Exercise ▸ Go to the line containing "Instruction: Click the previous" in the records below and print it and every following line exactly, on through the line containing "The width and height of the screenshot is (915, 698).", then stop.

▬▬▬▬▬▬

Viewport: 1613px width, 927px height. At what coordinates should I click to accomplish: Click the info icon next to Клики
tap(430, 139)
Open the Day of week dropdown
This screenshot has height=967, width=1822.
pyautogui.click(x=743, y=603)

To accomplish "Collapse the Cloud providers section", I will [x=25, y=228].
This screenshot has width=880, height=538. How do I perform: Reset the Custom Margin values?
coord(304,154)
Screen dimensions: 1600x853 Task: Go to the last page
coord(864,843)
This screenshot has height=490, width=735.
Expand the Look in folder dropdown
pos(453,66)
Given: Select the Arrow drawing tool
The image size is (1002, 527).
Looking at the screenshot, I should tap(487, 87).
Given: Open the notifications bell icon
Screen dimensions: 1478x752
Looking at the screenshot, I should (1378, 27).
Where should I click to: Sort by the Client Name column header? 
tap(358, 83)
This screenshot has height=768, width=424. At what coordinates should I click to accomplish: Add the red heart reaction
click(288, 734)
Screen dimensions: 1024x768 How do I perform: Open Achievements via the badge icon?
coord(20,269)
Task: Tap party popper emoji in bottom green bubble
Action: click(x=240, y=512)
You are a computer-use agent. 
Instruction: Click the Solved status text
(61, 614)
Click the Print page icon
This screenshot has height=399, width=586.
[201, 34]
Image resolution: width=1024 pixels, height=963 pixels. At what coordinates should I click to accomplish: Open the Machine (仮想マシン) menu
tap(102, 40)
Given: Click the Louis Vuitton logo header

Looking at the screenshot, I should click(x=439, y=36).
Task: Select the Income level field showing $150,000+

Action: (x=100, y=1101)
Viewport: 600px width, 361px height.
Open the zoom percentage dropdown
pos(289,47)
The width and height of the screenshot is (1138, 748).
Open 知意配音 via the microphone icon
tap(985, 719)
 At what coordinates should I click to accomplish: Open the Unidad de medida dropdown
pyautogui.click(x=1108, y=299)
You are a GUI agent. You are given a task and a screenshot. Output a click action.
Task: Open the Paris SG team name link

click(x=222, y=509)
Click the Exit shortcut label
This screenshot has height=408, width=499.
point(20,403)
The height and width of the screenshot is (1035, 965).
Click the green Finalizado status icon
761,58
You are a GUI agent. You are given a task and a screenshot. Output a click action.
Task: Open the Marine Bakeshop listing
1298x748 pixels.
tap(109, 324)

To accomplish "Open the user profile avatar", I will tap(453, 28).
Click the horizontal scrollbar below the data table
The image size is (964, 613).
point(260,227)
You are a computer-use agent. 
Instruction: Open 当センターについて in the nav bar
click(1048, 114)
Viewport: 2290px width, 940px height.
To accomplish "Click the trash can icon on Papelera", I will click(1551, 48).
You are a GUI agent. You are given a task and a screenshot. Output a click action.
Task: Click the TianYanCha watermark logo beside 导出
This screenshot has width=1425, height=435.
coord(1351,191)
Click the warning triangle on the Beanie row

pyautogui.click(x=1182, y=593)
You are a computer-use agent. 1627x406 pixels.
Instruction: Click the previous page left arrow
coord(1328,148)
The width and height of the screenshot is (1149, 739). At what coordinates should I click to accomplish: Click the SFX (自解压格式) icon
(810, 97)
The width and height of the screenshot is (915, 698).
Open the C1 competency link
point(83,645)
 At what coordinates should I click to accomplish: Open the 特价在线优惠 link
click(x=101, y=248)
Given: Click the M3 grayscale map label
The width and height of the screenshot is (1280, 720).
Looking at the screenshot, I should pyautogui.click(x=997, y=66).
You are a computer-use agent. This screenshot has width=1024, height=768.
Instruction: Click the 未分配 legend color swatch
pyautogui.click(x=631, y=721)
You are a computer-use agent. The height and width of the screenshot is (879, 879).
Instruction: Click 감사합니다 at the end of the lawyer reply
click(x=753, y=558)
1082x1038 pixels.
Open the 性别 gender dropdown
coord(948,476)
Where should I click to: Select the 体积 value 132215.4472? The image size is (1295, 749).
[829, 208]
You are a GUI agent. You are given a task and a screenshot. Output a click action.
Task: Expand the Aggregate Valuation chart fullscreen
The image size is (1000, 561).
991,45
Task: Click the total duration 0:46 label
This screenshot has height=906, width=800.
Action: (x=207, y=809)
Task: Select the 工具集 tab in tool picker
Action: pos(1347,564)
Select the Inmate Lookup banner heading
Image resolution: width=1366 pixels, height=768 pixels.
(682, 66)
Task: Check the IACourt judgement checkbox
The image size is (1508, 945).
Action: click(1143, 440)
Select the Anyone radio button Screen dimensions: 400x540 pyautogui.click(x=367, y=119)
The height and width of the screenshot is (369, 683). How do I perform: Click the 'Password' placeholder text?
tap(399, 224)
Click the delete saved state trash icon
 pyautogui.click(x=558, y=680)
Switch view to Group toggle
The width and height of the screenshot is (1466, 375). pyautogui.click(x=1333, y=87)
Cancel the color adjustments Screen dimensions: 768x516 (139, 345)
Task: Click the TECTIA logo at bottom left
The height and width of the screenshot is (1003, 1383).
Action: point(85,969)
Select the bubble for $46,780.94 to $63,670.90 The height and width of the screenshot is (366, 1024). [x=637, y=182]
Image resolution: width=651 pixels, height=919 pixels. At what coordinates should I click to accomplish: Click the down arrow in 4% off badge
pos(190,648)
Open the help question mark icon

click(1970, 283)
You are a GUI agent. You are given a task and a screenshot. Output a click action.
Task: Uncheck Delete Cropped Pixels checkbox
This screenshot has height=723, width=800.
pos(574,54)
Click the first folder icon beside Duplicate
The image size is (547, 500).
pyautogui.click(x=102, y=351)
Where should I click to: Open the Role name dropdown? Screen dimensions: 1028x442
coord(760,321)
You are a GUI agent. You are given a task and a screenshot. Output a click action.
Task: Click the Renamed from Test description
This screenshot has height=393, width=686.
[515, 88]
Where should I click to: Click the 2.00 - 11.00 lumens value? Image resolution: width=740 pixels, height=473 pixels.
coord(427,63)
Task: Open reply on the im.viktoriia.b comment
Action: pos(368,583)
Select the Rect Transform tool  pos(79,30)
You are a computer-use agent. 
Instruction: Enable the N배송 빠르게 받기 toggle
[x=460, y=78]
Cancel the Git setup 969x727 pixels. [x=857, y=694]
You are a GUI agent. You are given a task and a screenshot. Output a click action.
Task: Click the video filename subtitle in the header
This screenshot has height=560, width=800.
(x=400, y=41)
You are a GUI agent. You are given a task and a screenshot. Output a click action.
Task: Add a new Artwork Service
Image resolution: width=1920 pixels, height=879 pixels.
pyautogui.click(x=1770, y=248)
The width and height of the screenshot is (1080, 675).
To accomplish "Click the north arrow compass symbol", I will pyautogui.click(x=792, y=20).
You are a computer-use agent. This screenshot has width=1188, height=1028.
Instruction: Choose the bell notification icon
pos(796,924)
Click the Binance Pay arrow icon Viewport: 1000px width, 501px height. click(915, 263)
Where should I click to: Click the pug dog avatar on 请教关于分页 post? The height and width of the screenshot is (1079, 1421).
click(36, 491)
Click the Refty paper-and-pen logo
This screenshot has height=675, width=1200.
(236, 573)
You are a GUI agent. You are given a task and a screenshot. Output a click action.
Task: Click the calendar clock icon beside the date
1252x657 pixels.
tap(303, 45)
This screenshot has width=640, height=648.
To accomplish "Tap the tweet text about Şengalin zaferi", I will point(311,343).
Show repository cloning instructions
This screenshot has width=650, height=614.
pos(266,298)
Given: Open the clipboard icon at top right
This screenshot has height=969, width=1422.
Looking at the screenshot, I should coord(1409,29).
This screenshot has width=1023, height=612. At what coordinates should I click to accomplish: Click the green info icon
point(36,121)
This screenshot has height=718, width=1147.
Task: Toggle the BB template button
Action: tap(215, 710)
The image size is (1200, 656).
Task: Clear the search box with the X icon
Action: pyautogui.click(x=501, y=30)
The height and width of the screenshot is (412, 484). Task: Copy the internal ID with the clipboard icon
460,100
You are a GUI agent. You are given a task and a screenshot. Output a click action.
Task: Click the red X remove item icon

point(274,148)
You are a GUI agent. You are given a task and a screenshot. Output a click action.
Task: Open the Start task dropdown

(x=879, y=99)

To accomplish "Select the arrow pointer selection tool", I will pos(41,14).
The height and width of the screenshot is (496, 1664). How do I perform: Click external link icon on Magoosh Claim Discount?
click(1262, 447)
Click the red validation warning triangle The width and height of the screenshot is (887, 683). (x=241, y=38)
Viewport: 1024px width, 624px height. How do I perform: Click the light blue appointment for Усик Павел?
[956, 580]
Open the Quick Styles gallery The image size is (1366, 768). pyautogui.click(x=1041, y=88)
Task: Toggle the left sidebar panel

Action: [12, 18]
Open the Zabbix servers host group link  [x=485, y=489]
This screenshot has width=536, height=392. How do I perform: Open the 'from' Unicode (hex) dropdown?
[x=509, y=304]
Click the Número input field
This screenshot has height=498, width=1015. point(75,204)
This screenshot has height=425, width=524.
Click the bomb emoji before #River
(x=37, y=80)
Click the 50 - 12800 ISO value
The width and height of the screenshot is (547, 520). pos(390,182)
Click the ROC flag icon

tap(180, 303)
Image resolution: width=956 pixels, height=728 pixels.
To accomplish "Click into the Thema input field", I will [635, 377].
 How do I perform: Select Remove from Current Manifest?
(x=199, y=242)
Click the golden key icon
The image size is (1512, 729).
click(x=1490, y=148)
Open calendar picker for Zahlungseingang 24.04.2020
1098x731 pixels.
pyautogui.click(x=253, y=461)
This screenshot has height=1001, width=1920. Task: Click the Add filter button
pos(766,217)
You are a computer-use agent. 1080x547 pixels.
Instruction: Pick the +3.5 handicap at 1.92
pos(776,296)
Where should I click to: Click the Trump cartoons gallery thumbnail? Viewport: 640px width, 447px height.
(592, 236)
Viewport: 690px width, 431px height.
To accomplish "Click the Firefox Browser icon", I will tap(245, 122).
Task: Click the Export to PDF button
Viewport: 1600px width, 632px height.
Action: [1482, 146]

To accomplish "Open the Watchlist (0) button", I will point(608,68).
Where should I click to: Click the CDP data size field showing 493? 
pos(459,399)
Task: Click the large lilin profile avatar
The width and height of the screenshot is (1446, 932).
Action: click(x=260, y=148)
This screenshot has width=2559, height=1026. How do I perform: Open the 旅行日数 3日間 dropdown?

▬▬▬▬▬▬

Completed exercise ▸
Instruction: Click the previous page left arrow
coord(1328,148)
The width and height of the screenshot is (1149, 739). At what coordinates should I click to accomplish: Click the SFX (自解压格式) icon
(810, 97)
The width and height of the screenshot is (915, 698).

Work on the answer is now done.